▶ [Task brief]:
Copy the following records word for word, line by line, without changing anything.

▶ [Exercise data]:
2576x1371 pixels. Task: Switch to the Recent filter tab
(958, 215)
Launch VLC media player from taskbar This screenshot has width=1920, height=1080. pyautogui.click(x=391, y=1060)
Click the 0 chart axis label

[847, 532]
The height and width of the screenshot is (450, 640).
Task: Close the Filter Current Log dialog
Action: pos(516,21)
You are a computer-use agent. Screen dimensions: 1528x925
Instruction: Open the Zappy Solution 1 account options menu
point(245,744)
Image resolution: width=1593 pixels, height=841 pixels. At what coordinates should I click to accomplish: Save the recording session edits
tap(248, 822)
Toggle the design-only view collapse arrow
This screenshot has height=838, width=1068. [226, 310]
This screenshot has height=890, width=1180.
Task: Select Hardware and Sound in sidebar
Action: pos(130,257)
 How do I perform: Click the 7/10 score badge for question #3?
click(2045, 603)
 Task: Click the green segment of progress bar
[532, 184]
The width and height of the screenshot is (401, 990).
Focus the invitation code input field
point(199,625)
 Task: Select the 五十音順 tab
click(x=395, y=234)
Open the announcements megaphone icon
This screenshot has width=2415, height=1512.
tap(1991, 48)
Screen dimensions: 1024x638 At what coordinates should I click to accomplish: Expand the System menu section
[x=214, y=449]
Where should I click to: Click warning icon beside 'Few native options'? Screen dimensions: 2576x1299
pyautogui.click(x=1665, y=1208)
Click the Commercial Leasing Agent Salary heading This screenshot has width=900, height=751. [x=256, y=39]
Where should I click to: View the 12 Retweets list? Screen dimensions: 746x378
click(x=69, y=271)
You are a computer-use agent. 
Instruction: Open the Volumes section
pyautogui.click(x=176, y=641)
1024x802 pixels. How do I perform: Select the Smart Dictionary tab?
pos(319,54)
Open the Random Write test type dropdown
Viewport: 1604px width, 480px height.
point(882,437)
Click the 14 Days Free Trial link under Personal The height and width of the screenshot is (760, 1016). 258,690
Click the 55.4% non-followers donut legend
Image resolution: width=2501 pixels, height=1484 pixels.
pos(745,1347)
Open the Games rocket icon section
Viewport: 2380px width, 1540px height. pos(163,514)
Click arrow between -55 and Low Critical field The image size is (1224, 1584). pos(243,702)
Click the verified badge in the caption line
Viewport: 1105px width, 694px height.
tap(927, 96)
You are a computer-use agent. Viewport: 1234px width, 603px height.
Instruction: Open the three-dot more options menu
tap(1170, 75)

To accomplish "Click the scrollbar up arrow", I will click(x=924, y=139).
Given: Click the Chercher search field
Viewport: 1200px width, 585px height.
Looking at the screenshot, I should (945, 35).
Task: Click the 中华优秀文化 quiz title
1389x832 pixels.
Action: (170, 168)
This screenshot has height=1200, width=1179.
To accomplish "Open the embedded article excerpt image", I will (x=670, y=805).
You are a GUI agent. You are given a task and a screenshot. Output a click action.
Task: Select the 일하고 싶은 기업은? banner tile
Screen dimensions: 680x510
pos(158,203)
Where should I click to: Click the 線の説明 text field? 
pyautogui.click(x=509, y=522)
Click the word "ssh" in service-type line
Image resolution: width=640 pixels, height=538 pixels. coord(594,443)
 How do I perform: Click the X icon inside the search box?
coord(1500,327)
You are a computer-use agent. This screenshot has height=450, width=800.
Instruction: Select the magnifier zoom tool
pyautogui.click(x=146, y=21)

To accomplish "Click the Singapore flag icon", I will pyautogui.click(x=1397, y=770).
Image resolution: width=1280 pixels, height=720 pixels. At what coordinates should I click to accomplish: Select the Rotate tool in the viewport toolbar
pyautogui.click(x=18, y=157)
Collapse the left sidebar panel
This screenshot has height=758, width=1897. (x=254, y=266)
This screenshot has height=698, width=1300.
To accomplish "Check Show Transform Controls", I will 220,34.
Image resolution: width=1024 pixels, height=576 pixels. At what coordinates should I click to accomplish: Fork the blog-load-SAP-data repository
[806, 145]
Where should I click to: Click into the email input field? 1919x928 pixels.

▶ [Answer to the exercise]:
2576x1371 pixels. Task: Switch to the Recent filter tab
(958, 215)
Launch VLC media player from taskbar This screenshot has width=1920, height=1080. pyautogui.click(x=391, y=1060)
Click the 0 chart axis label

[847, 532]
The height and width of the screenshot is (450, 640).
Task: Close the Filter Current Log dialog
Action: pos(516,21)
You are a computer-use agent. Screen dimensions: 1528x925
Instruction: Open the Zappy Solution 1 account options menu
point(245,744)
Image resolution: width=1593 pixels, height=841 pixels. At what coordinates should I click to accomplish: Save the recording session edits
tap(248, 822)
Toggle the design-only view collapse arrow
This screenshot has height=838, width=1068. [226, 310]
This screenshot has height=890, width=1180.
Task: Select Hardware and Sound in sidebar
Action: pos(130,257)
 How do I perform: Click the 7/10 score badge for question #3?
click(2045, 603)
 Task: Click the green segment of progress bar
[532, 184]
The width and height of the screenshot is (401, 990).
Focus the invitation code input field
point(199,625)
 Task: Select the 五十音順 tab
click(x=395, y=234)
Open the announcements megaphone icon
This screenshot has width=2415, height=1512.
tap(1991, 48)
Screen dimensions: 1024x638 At what coordinates should I click to accomplish: Expand the System menu section
[x=214, y=449]
Where should I click to: Click warning icon beside 'Few native options'? Screen dimensions: 2576x1299
pyautogui.click(x=1665, y=1208)
Click the Commercial Leasing Agent Salary heading This screenshot has width=900, height=751. [x=256, y=39]
Where should I click to: View the 12 Retweets list? Screen dimensions: 746x378
click(x=69, y=271)
You are a computer-use agent. 
Instruction: Open the Volumes section
pyautogui.click(x=176, y=641)
1024x802 pixels. How do I perform: Select the Smart Dictionary tab?
pos(319,54)
Open the Random Write test type dropdown
Viewport: 1604px width, 480px height.
point(882,437)
Click the 14 Days Free Trial link under Personal The height and width of the screenshot is (760, 1016). 258,690
Click the 55.4% non-followers donut legend
Image resolution: width=2501 pixels, height=1484 pixels.
pos(745,1347)
Open the Games rocket icon section
Viewport: 2380px width, 1540px height. pos(163,514)
Click arrow between -55 and Low Critical field The image size is (1224, 1584). pos(243,702)
Click the verified badge in the caption line
Viewport: 1105px width, 694px height.
tap(927, 96)
You are a computer-use agent. Viewport: 1234px width, 603px height.
Instruction: Open the three-dot more options menu
tap(1170, 75)

To accomplish "Click the scrollbar up arrow", I will click(x=924, y=139).
Given: Click the Chercher search field
Viewport: 1200px width, 585px height.
Looking at the screenshot, I should (945, 35).
Task: Click the 中华优秀文化 quiz title
1389x832 pixels.
Action: (170, 168)
This screenshot has height=1200, width=1179.
To accomplish "Open the embedded article excerpt image", I will (x=670, y=805).
You are a GUI agent. You are given a task and a screenshot. Output a click action.
Task: Select the 일하고 싶은 기업은? banner tile
Screen dimensions: 680x510
pos(158,203)
Where should I click to: Click the 線の説明 text field? 
pyautogui.click(x=509, y=522)
Click the word "ssh" in service-type line
Image resolution: width=640 pixels, height=538 pixels. coord(594,443)
 How do I perform: Click the X icon inside the search box?
coord(1500,327)
You are a computer-use agent. This screenshot has height=450, width=800.
Instruction: Select the magnifier zoom tool
pyautogui.click(x=146, y=21)

To accomplish "Click the Singapore flag icon", I will pyautogui.click(x=1397, y=770).
Image resolution: width=1280 pixels, height=720 pixels. At what coordinates should I click to accomplish: Select the Rotate tool in the viewport toolbar
pyautogui.click(x=18, y=157)
Collapse the left sidebar panel
This screenshot has height=758, width=1897. (x=254, y=266)
This screenshot has height=698, width=1300.
To accomplish "Check Show Transform Controls", I will 220,34.
Image resolution: width=1024 pixels, height=576 pixels. At what coordinates should I click to accomplish: Fork the blog-load-SAP-data repository
[806, 145]
Where should I click to: Click into the email input field? 1919x928 pixels.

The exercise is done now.